== Input data
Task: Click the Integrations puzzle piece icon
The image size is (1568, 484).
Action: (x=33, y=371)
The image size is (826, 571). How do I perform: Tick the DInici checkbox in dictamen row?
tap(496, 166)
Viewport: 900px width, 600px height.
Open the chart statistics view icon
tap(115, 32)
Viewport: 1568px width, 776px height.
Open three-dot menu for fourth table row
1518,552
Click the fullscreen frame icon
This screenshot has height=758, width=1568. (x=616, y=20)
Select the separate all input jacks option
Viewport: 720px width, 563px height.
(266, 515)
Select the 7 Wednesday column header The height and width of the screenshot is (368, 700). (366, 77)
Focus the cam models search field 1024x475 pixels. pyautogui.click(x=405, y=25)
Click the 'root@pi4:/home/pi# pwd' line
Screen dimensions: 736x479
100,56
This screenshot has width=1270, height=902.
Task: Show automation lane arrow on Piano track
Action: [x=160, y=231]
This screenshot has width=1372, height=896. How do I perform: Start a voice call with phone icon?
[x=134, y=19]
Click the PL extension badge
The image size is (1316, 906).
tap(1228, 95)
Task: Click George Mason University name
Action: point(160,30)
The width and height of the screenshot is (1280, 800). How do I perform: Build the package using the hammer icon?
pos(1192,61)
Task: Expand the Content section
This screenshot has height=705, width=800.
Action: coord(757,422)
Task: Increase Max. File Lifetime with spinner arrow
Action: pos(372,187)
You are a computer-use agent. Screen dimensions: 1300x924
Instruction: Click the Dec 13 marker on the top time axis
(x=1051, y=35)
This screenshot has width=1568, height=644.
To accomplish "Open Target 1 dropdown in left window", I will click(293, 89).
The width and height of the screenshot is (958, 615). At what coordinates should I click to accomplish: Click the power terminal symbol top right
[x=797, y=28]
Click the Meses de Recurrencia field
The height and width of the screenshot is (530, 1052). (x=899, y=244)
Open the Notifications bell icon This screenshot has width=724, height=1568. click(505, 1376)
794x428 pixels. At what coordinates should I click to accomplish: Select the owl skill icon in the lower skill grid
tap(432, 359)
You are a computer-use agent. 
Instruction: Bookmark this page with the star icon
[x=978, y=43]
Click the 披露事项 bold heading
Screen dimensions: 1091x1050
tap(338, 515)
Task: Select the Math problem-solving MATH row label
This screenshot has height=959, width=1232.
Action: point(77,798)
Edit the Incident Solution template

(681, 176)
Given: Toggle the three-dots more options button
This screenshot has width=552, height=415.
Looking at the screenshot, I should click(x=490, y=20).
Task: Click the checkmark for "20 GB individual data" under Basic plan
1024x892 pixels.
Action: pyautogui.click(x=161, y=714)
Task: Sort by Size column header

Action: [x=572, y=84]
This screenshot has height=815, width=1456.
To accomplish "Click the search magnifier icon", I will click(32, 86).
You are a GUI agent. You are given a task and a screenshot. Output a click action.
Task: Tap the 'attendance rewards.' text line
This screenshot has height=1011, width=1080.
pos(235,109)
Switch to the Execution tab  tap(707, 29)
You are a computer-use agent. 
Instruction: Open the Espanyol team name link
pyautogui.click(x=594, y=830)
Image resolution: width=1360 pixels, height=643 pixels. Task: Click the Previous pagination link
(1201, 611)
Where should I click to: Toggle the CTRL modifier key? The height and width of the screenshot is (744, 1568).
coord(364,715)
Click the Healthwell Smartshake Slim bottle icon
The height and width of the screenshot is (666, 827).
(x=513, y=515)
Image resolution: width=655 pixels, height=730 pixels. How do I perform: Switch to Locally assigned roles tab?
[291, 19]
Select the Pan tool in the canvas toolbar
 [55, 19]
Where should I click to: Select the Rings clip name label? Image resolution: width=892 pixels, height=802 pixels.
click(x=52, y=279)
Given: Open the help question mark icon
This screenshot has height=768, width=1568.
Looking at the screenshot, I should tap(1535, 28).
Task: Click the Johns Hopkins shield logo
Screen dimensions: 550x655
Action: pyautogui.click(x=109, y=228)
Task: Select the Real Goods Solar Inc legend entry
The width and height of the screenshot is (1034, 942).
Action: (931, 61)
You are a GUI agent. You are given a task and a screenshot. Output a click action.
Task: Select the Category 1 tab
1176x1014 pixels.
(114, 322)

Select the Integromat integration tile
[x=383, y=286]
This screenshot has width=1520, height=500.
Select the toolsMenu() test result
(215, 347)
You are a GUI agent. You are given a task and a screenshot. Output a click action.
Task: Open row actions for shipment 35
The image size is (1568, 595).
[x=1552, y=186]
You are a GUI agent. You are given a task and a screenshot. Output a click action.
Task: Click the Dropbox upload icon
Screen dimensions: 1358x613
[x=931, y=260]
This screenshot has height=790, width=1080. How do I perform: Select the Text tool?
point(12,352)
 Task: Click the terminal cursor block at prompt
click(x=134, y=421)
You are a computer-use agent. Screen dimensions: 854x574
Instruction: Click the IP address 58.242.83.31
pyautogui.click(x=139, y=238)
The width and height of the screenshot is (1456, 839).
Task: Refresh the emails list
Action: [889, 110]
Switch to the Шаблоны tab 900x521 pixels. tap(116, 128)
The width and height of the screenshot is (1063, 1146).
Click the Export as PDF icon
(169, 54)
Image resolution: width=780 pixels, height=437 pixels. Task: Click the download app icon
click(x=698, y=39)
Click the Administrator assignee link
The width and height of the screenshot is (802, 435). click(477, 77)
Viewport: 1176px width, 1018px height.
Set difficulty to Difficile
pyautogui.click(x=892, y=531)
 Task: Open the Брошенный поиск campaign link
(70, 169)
====
--- What is required ---
Reproduce each entry exactly, leaving out nothing.

--- Task response ---
Task: Click the Integrations puzzle piece icon
The image size is (1568, 484).
Action: (x=33, y=371)
The image size is (826, 571). How do I perform: Tick the DInici checkbox in dictamen row?
tap(496, 166)
Viewport: 900px width, 600px height.
Open the chart statistics view icon
tap(115, 32)
Viewport: 1568px width, 776px height.
Open three-dot menu for fourth table row
1518,552
Click the fullscreen frame icon
This screenshot has height=758, width=1568. (x=616, y=20)
Select the separate all input jacks option
Viewport: 720px width, 563px height.
(266, 515)
Select the 7 Wednesday column header The height and width of the screenshot is (368, 700). (366, 77)
Focus the cam models search field 1024x475 pixels. pyautogui.click(x=405, y=25)
Click the 'root@pi4:/home/pi# pwd' line
Screen dimensions: 736x479
100,56
This screenshot has width=1270, height=902.
Task: Show automation lane arrow on Piano track
Action: [x=160, y=231]
This screenshot has width=1372, height=896. How do I perform: Start a voice call with phone icon?
[x=134, y=19]
Click the PL extension badge
The image size is (1316, 906).
tap(1228, 95)
Task: Click George Mason University name
Action: point(160,30)
The width and height of the screenshot is (1280, 800). How do I perform: Build the package using the hammer icon?
pos(1192,61)
Task: Expand the Content section
This screenshot has height=705, width=800.
Action: coord(757,422)
Task: Increase Max. File Lifetime with spinner arrow
Action: pos(372,187)
You are a computer-use agent. Screen dimensions: 1300x924
Instruction: Click the Dec 13 marker on the top time axis
(x=1051, y=35)
This screenshot has width=1568, height=644.
To accomplish "Open Target 1 dropdown in left window", I will click(293, 89).
The width and height of the screenshot is (958, 615). At what coordinates should I click to accomplish: Click the power terminal symbol top right
[x=797, y=28]
Click the Meses de Recurrencia field
The height and width of the screenshot is (530, 1052). (x=899, y=244)
Open the Notifications bell icon This screenshot has width=724, height=1568. click(505, 1376)
794x428 pixels. At what coordinates should I click to accomplish: Select the owl skill icon in the lower skill grid
tap(432, 359)
You are a computer-use agent. 
Instruction: Bookmark this page with the star icon
[x=978, y=43]
Click the 披露事项 bold heading
Screen dimensions: 1091x1050
tap(338, 515)
Task: Select the Math problem-solving MATH row label
This screenshot has height=959, width=1232.
Action: point(77,798)
Edit the Incident Solution template

(681, 176)
Given: Toggle the three-dots more options button
This screenshot has width=552, height=415.
Looking at the screenshot, I should click(x=490, y=20).
Task: Click the checkmark for "20 GB individual data" under Basic plan
1024x892 pixels.
Action: pyautogui.click(x=161, y=714)
Task: Sort by Size column header

Action: [x=572, y=84]
This screenshot has height=815, width=1456.
To accomplish "Click the search magnifier icon", I will click(32, 86).
You are a GUI agent. You are given a task and a screenshot. Output a click action.
Task: Tap the 'attendance rewards.' text line
This screenshot has height=1011, width=1080.
pos(235,109)
Switch to the Execution tab  tap(707, 29)
You are a computer-use agent. 
Instruction: Open the Espanyol team name link
pyautogui.click(x=594, y=830)
Image resolution: width=1360 pixels, height=643 pixels. Task: Click the Previous pagination link
(1201, 611)
Where should I click to: Toggle the CTRL modifier key? The height and width of the screenshot is (744, 1568).
coord(364,715)
Click the Healthwell Smartshake Slim bottle icon
The height and width of the screenshot is (666, 827).
(x=513, y=515)
Image resolution: width=655 pixels, height=730 pixels. How do I perform: Switch to Locally assigned roles tab?
[291, 19]
Select the Pan tool in the canvas toolbar
 [55, 19]
Where should I click to: Select the Rings clip name label? Image resolution: width=892 pixels, height=802 pixels.
click(x=52, y=279)
Given: Open the help question mark icon
This screenshot has height=768, width=1568.
Looking at the screenshot, I should tap(1535, 28).
Task: Click the Johns Hopkins shield logo
Screen dimensions: 550x655
Action: pyautogui.click(x=109, y=228)
Task: Select the Real Goods Solar Inc legend entry
The width and height of the screenshot is (1034, 942).
Action: (931, 61)
You are a GUI agent. You are given a task and a screenshot. Output a click action.
Task: Select the Category 1 tab
1176x1014 pixels.
(114, 322)

Select the Integromat integration tile
[x=383, y=286]
This screenshot has width=1520, height=500.
Select the toolsMenu() test result
(215, 347)
You are a GUI agent. You are given a task and a screenshot. Output a click action.
Task: Open row actions for shipment 35
The image size is (1568, 595).
[x=1552, y=186]
You are a GUI agent. You are given a task and a screenshot. Output a click action.
Task: Click the Dropbox upload icon
Screen dimensions: 1358x613
[x=931, y=260]
This screenshot has height=790, width=1080. How do I perform: Select the Text tool?
point(12,352)
 Task: Click the terminal cursor block at prompt
click(x=134, y=421)
You are a computer-use agent. Screen dimensions: 854x574
Instruction: Click the IP address 58.242.83.31
pyautogui.click(x=139, y=238)
The width and height of the screenshot is (1456, 839).
Task: Refresh the emails list
Action: [889, 110]
Switch to the Шаблоны tab 900x521 pixels. tap(116, 128)
The width and height of the screenshot is (1063, 1146).
Click the Export as PDF icon
(169, 54)
Image resolution: width=780 pixels, height=437 pixels. Task: Click the download app icon
click(x=698, y=39)
Click the Administrator assignee link
The width and height of the screenshot is (802, 435). click(477, 77)
Viewport: 1176px width, 1018px height.
Set difficulty to Difficile
pyautogui.click(x=892, y=531)
 Task: Open the Брошенный поиск campaign link
(70, 169)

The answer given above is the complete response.